• 黒田明男

みずからゆだる【1】

 女に唾を吐かれたことはあるか? 顔の真ん中にだ。俺はない。でも想像はできる。相手との関係性や、そのとき彼女がどんな顔をしているか。唾は鼻の下あたりに当たって、驚きと鼻の穴を塞ぐ違和感に、きっと俺は、軽くむせたようになるのだろう。想像は、おそらく細部に至るまで実際と異ならない。


 そうに違いない。


 だが、同時にこうも思っている。違うのかもしれないと。俺の想像とは違った顔で、想像とは違った場所に、そもそも俺の想像には存在すらしなかったパラメーターに支配され、唾は吐きかけられるのかもしれないと。

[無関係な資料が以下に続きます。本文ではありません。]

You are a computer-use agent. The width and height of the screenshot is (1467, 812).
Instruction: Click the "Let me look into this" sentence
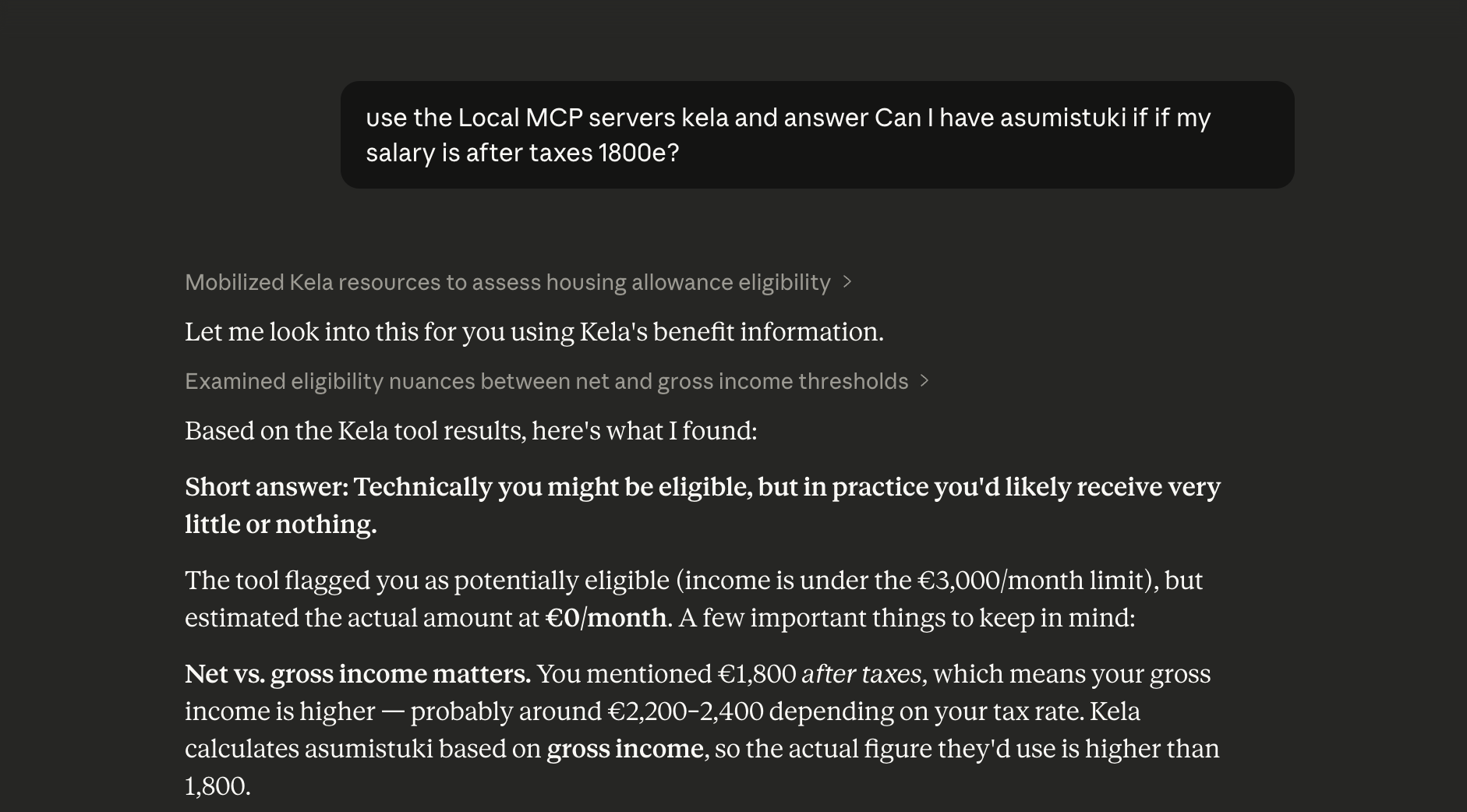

 そんな風に考えるのは、そういう心の働きが、人間にあるからだ。希望か、恐れかは関係ない。ことの大小も問われない。人間は、自分の想像が覆される可能性に心のどこかを囚われ、同じような諸々に、いくつも縋って生きている。


 世界中の何十億もの人間が、何年か何ヶ月か何日に一度、人によっては一時間に何度も死にたいと思いながら、それでも自ら命を絶つ者の方が少ないのも、いくらかは、それが理由になってるからだろう。


 だからだ、と俺は思う。


 だから俺は、岡田美津子と会うために生きている。再び彼女と会って、顔の真ん中に唾を吐かれる。その瞬間を、俺は、ずっと待っている。


 十七歳のあの日から、ずっとだ。